Attend a special evening hosted by Mike Atherton

It's amazing that this hasn't happened earlier, really. I mean, when you consider how many musicians have appeared on Later ...with Jools Holland over the years, it seems unbelievable that it took until 2008 for one of them - in this case, Elvis Costello - to go “Hang on a minute. I'm a top respected musician yet I'm just about to sweat my balls off on a 44-date tour of Europe to support an album that's probably going to shift only 15,000 copies.
“Old Honky Tonk Holland, on the other hand, is just the piano-player from Squeeze - yet all he has to do is a bit of left-hand roll while the Killers play live, and he gets a fat television contract, his name in the title, and first dibs to hang out with Bob Dylan, if and when the Bobster comes around. I need to get me one of these “Musicians-chatting-and-jamming-with-other-musicians” shows, too. I'm gonna pitch it to a network as soon as I get back to New York, where I now live with my wife, respected jazz singer Diana Krall, 44.”

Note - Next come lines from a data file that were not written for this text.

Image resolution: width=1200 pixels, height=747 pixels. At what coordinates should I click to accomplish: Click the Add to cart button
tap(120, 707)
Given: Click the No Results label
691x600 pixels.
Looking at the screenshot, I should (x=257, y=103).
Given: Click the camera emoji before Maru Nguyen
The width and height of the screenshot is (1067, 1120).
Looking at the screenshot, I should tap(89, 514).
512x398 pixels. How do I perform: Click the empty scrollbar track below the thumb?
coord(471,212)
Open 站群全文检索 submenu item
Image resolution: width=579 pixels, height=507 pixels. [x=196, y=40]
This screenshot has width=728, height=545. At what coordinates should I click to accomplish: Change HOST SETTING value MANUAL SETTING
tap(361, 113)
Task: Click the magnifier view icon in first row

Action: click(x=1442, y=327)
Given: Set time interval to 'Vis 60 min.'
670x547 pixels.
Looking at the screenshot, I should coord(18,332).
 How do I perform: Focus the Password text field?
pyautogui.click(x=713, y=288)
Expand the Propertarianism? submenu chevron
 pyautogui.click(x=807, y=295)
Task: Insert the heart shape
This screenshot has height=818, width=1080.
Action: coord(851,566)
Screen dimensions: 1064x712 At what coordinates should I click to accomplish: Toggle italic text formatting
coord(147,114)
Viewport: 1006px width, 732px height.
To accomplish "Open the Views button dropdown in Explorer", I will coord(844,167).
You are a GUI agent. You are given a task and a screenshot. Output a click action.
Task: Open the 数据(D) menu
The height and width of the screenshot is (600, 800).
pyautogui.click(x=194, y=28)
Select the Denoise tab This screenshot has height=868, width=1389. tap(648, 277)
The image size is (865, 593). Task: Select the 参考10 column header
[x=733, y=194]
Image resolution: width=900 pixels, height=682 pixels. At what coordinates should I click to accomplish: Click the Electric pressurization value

And so Spectacle has appeared, made by the US arts cable channel Sundance. Jools - er, I mean Elvis - chats'n'jams with Elton John, Lou Reed, Herbie Hancock, Bill Clinton, James Taylor, Norah Jones and respected jazz singer Diana Krall, 44 - enjoying what is, astonishingly, the first-ever hour-long special dedicated to her jazziness, 44.
As some cunning graphics work in the title sequence makes clear, Spectacle has been called Spectacle because... Costello is famous for wearing glasses!!!Presumably, by this logic, Wogan should have been called Wig.
Puns or not, Spectacle is an odd programme. Kicking off with Costello chatting'n'jamming - “jatting”, perhaps, or “camming” - with the newly re-formed Police, it immediately reminds you that whenever musicians talk to each other, it's not in unintelligible Jazz Age drug slang, about the electric majesty of the ether. They just chat about The Apprentice, like everyone else.
This is borne out by Stewart Copeland of the Police, who repeatedly shouts “YOU'RE FIRED!” at Andy Summers and Sting, while laughing uproariously. That Summers and Sting do not laugh with him - Sting, very firmly, says “No, you're fired,” like a tired, tetchy mum - merely highlights the best thing about the Police, apart from Roxanne: Copeland and Sting used to fight a lot. Like hit each other and everything. After one fight with Sting, Copeland was legendarily supposed to have written “F***” “OFF” “YOU” “C***” on four of his drums, and then hit them particularly hard, while staring at Sting.
Perhaps mindful of this, Costello first interviews all three members of the band separately. When they do finally join each other on stage, and shake hands, it's notable that Copeland has put on gloves. “We're stuck with each other,” Copeland says, at the end of the hour. Copeland has a huge face. He looks like Donald Sutherland in a Scream mask. "Whatever I do, these guys will still be in my band."
"YOUR band?" Sting boggles, leaving unspoken the presumed addendum: "You're in MY band, you f***ing tom-tom-bashing monkey."
Costello doesn't make for a bad Jools Holland - given that Jools Holland is scientifically proven to be one of the worst interviewers in television history. Whereas 98 per cent of a Holland interview consists of him saying either a) “So, this lovely album - where did you record it?” or b) “So, without further ado, shall I now accompany you on the boogie-woogie piano?”, Costello makes a far greater effort. Indeed, the gigantic pile of notes on his lap - bigger, even, than the one the freaky bloke on In the Actor's Studio has - belies the fact he is one of the most intelligent songwriters we've ever had; and one that's certainly willing to do his homework. And he cuts a better jamming dash on Walking on the Moon than Holland ever could.
On the minus side, the vibe is odd. Everyone sits on a stage, in front of a huge American audience - the kind that break into slightly self-righteous applause when anyone mentions Bob Marley (“Bob! Wooo!”). The cutting is brutally choppy. And Costello can't help joining in and playing some of his own songs, too - which, despite his magnificent back-catalogue, does feel a little bit ... totally wanky. This is, perhaps, why Channel 4 have buried it in the schedules after midnight.